Musically he could be characterized as a reactionary, as his works show very distinct influences from the past and show almost no signs of progressivism or even contemporary influences. He has a strong sense of the English musical traditions, and some of the more significant English musical influences on his work include Ralph Vaughn Williams, William Walton, and Benjamin Britten. Non-English influences include Faure, Gregorian chant, and Bach, and his Suite Antique is a direct tribute to the Brandenburg Concerto No. 5, written for the same instruments and in the same style. However, his music's immediate accessibility, being both tuneful and expressive, and its wide general appeal have still earned him a place in the English musical tradition, though not the place of an innovator, and while he is most popular in England and the United States, his music is performed worldwide.

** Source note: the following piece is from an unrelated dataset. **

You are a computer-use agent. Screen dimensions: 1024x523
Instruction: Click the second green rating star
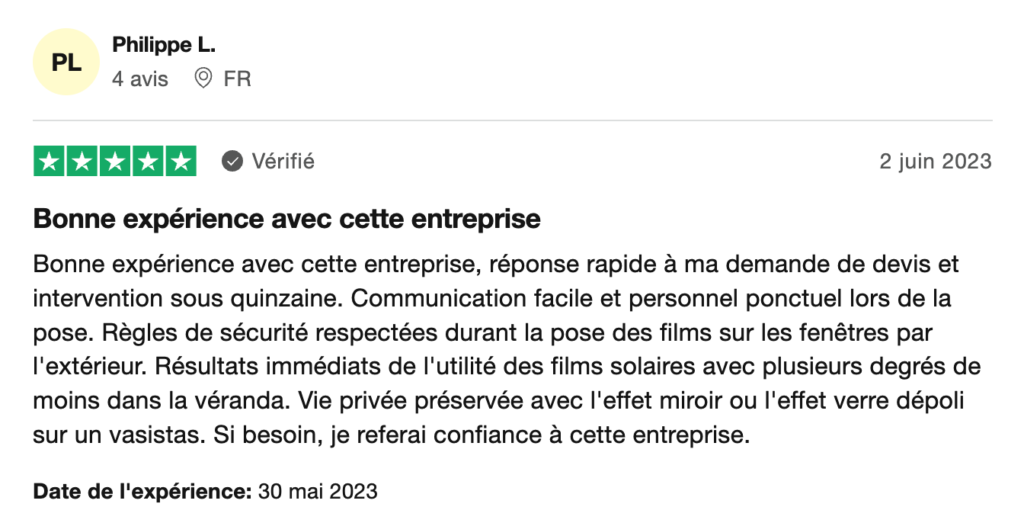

He began his musical career as a member of the Highgate School chorus, continued to study organ, and went on to Cambridge University, where he studied at Clare College. At the age of 30, in 1975, he returned to Clare, where he was director of music. In 1979, however, he left the position in order to give more attention to composing and to conducting, though he still contributed to the study of choral music, acting as an editor in the Carols for Choirs and Oxford Choral Classics series. He formed the Cambridge Singers in 1981, though once they were established as a leading chamber choir, he left off leadership of the group, again in order to concentrate on composing and conducting. In 1985, his Requiem had its first performance, followed in 1990 by his Magnificat and his 1993 Psalmfest. In 1996, he was awarded a Lambeth Doctorate of Music by the Archbishop of Canterbury, for his services to church music. In addition to all of these activities, he manages a CD label, Collegium Records, largely devoted to his own music. This was more or less by chance; he had no intention of doing so until an established label offered him a contract; the terms struck him as being so unsatisfactory that he decided to do it himself.